Plantée sur le seuil de la salle, la fillette regardait autour d’elle, bouche bée d’admiration devant les petits lumignons blancs autour des arbres en pots, la boule à facette qui tournoyait au plafond en projetant des éclairs lumineux et les habituelles banderoles colorées — tous ces accessoires qui métamorphosaient le vaste espace vide en lieu festif.

— Comme c’est beau, souffla-t-elle en tournant vers lui ses grands yeux éblouis.

— C’est toi qui es jolie, affirma sincèrement Eliott. Une vraie jeune fille. A mon avis, la plus jolie de toutes celles qui sont ici.

— N’importe quoi, se récria-t-elle, visiblement flattée. Tu crois que Selena et Ernesto sont déjà arrivés ?

— Je ne les vois pas, répondit-il après avoir examiné la salle, déjà remplie de fillettes accompagnées de leur papa.

L’excitation était à son comble, tout comme le niveau de décibels, d’ailleurs, songea Eliott. Etait-ce bien raisonnable pour de si jeunes filles ? Ah, il avait du mal à admettre qu’elle grandisse ! Bientôt, elle aussi serait adolescente… Le disc-jockey mit un slow et il baissa les yeux vers le visage plein d’espoir de la fillette.

— Veux-tu m’accorder cette danse ?

— Vraiment ? demanda-t-elle, le souffle coupé.

— C’est pour ça qu’on est venus, non ? Je crois que j’arriverai encore à faire un tour de piste ou deux sans t’écraser les orteils.

Il lui expliqua où poser ses mains, puis marqua le rythme pour la guider pendant qu’elle s’efforçait gauchement de le suivre.

— Heureusement que c’est toi et pas un garçon de l’école, soupira-t-elle, découragée, à la fin de la chanson. Je suis complètement nulle. Personne n’acceptera jamais de sortir avec moi.

— Oh ! ne t’inquiète pas, tu maîtriseras la question bien avant d’avoir l’âge du premier rendez-vous, assura-t-il, au moment où Ernesto et Selena se frayaient un chemin vers eux.

Curieusement, son beau-frère semblait en rogne.

— Comment Daisy a-t-elle pu te convaincre de venir ici ? demanda aigrement Ernesto. Jamais je n’aurais mis les pieds dans le coin si Adelia ne m’avait pas fait une scène.

A cette déclaration aussi intempestive qu’indélicate, le visage de Selena s’assombrit. Mais au lieu de répliquer quelque chose à son père, elle fit volte-face vers Daisy.

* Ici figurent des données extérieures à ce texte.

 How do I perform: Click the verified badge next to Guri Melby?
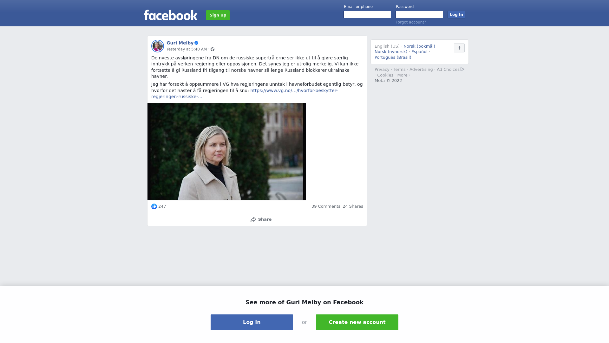pyautogui.click(x=196, y=43)
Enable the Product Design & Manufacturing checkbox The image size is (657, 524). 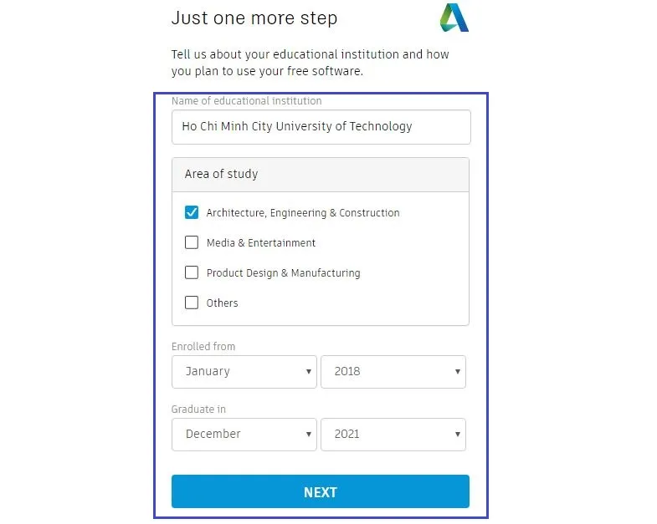click(192, 272)
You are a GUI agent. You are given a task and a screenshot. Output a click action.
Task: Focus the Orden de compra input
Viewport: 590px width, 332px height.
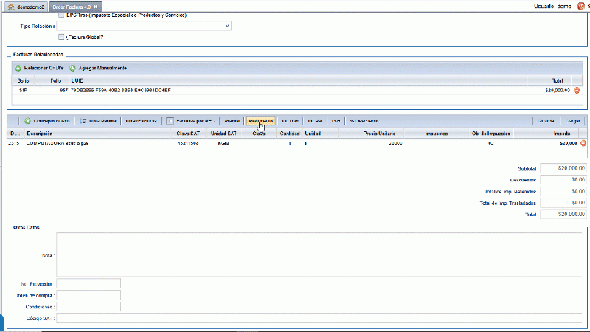[x=89, y=295]
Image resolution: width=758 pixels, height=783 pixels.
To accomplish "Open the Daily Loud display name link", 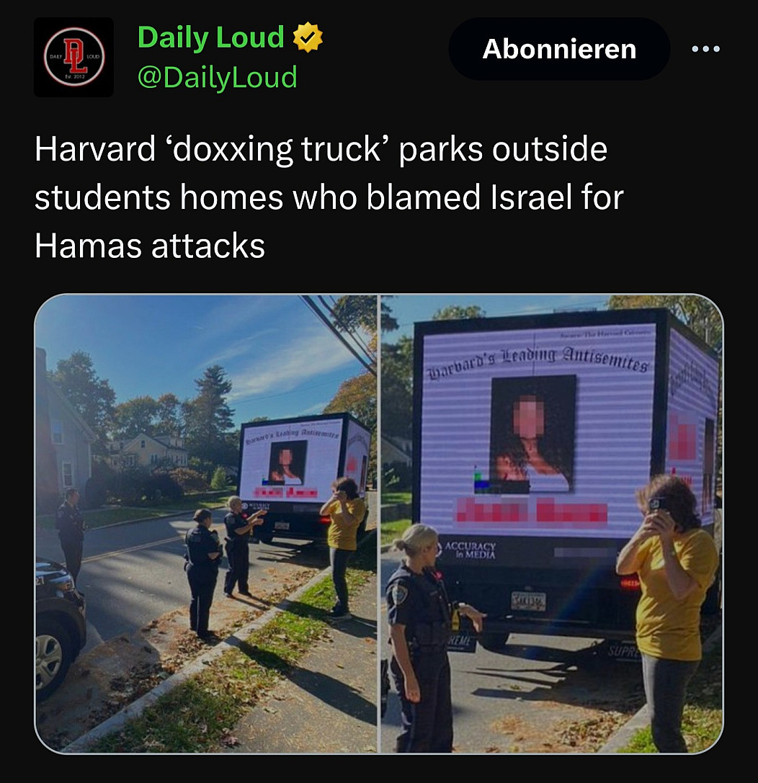I will [210, 37].
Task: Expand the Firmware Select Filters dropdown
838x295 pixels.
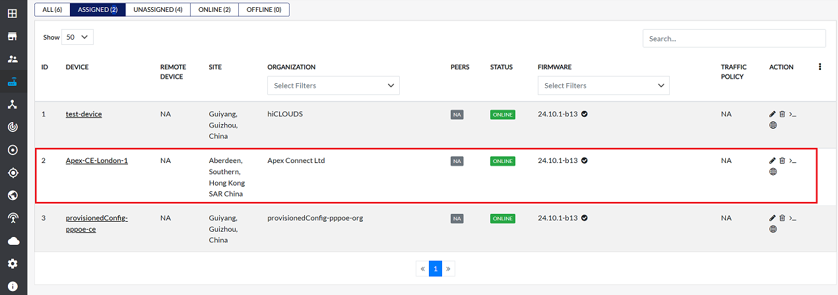Action: pos(603,85)
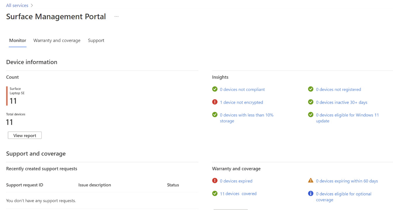Click orange warning icon beside expiring within 60 days

[x=311, y=181]
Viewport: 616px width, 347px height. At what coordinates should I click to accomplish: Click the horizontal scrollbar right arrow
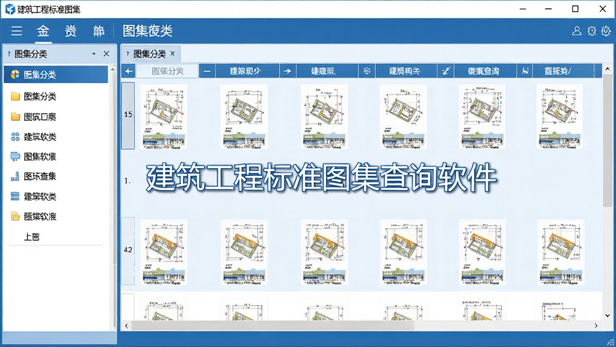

— Mais c’est ma robe ! lança-t-elle suffisamment haut pour attirer l’attention des gamines qui les entouraient. Maman a dû pêcher ça dans ma pile de vieux trucs.

Comme Ernesto ne semblait pas pressé de sermonner sa fille, Eliott, furibond, la foudroya du regard.

— Selena, ce n’est vraiment pas gentil ! Tu fais exprès de vexer ta cousine.

— D’abord, ce n’est pas ma vraie cousine, répliqua méchamment la gamine. Et tu n’es pas son vrai père.

A ces mots cruels, Daisy s’immobilisa, stupéfaite, puis elle éclata en sanglots et s’enfuit de la pièce. Avant de la suivre, Eliott jeta un regard de reproche à sa nièce.

— Je croyais que ta mère t’avait appris la gentillesse, dit-il, avant de se tourner vers son beau-frère. Et toi, tu ne trouves rien à redire ?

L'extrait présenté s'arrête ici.